(Records from a data collection)
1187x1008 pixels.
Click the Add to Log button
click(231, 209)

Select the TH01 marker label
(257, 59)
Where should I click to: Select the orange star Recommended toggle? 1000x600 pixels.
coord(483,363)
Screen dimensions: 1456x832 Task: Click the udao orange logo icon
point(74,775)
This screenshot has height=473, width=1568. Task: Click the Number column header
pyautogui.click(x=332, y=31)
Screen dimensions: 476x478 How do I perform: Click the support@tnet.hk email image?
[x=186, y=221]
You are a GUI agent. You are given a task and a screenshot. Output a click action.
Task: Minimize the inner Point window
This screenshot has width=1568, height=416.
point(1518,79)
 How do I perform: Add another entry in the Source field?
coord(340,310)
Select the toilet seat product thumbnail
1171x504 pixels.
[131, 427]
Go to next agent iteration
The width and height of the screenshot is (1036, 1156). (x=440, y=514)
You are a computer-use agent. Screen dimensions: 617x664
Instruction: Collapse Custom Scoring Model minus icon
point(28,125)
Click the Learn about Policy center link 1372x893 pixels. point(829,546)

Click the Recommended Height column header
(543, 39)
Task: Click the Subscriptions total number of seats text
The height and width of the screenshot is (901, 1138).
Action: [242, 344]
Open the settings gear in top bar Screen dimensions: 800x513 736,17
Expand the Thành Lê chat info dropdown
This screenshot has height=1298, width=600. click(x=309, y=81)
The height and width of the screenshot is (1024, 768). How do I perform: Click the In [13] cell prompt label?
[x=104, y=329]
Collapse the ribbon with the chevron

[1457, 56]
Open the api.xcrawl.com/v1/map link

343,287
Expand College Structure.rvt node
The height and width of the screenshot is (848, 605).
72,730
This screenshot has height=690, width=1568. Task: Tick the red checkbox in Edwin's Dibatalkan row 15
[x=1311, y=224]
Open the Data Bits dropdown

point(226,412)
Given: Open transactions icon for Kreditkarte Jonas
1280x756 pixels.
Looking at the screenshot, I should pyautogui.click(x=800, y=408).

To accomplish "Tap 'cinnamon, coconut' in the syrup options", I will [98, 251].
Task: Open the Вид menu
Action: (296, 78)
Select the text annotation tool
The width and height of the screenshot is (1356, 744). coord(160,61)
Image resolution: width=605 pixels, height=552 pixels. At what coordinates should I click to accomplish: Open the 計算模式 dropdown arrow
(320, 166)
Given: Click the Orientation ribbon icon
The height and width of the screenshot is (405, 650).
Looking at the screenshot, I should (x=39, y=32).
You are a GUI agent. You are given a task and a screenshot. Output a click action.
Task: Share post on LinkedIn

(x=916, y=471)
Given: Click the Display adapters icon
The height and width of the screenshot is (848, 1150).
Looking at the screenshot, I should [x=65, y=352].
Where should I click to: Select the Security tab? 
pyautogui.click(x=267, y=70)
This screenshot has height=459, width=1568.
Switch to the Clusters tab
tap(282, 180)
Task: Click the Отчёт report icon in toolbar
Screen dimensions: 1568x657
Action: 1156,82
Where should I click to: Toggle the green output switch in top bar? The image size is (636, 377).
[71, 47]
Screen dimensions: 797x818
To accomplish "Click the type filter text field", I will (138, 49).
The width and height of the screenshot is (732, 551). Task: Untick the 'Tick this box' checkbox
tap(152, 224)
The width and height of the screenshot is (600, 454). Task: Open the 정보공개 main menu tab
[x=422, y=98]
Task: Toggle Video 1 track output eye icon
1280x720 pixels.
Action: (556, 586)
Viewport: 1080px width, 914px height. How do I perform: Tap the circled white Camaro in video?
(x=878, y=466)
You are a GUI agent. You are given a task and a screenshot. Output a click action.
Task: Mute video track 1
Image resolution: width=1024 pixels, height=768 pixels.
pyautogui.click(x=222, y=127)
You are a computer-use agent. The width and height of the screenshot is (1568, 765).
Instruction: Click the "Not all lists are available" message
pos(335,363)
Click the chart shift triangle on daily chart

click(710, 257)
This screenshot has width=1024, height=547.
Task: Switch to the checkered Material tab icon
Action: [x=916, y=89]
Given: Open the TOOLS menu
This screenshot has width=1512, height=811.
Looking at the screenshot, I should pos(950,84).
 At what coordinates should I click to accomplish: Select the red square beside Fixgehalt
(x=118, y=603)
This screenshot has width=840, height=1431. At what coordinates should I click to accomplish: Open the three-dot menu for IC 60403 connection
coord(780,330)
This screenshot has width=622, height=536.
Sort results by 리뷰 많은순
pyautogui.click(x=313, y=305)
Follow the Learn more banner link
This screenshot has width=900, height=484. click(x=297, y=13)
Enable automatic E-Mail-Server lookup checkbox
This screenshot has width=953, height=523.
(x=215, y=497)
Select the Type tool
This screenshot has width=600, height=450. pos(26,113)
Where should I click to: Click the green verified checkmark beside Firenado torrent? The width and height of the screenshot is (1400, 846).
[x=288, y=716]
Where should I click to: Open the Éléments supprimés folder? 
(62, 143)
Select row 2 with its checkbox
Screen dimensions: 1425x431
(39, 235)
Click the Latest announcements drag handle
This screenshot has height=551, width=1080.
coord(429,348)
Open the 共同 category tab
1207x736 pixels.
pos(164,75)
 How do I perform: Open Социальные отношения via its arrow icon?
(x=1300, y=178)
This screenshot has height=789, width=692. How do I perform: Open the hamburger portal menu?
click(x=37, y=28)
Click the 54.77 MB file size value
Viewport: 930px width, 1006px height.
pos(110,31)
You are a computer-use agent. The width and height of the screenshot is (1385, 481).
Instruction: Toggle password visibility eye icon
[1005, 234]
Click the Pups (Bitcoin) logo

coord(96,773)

- _Work required_: Scan the entries above for the word "track" and collect each line holding it.

- _Answer for this exercise_:
Task: Toggle Video 1 track output eye icon
Task: Mute video track 1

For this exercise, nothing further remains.